> Set problem
Render every line of the entries below as a JSON list of strings, one string per line, leaving out blank lines.

========================================================================

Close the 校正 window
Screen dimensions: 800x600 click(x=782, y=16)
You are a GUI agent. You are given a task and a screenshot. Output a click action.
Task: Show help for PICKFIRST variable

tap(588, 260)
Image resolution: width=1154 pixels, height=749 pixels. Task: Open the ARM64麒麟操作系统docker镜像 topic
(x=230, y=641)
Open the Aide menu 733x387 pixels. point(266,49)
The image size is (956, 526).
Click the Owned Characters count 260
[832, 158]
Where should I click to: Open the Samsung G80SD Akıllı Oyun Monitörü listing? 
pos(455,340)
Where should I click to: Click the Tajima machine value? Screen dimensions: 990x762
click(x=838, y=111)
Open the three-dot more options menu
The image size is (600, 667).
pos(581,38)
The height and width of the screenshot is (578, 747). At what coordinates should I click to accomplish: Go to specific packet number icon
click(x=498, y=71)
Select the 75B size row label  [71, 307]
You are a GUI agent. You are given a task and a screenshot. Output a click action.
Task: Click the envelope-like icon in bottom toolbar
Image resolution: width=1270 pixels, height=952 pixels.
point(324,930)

========================================================================

> Worked solution
[
  "Close the 校正 window",
  "Screen dimensions: 800x600 click(x=782, y=16)",
  "You are a GUI agent. You are given a task and a screenshot. Output a click action.",
  "Task: Show help for PICKFIRST variable",
  "tap(588, 260)",
  "Image resolution: width=1154 pixels, height=749 pixels. Task: Open the ARM64麒麟操作系统docker镜像 topic",
  "(x=230, y=641)",
  "Open the Aide menu 733x387 pixels. point(266,49)",
  "The image size is (956, 526).",
  "Click the Owned Characters count 260",
  "[832, 158]",
  "Where should I click to: Open the Samsung G80SD Akıllı Oyun Monitörü listing? ",
  "pos(455,340)",
  "Where should I click to: Click the Tajima machine value? Screen dimensions: 990x762",
  "click(x=838, y=111)",
  "Open the three-dot more options menu",
  "The image size is (600, 667).",
  "pos(581,38)",
  "The height and width of the screenshot is (578, 747). At what coordinates should I click to accomplish: Go to specific packet number icon",
  "click(x=498, y=71)",
  "Select the 75B size row label  [71, 307]",
  "You are a GUI agent. You are given a task and a screenshot. Output a click action.",
  "Task: Click the envelope-like icon in bottom toolbar",
  "Image resolution: width=1270 pixels, height=952 pixels.",
  "point(324,930)"
]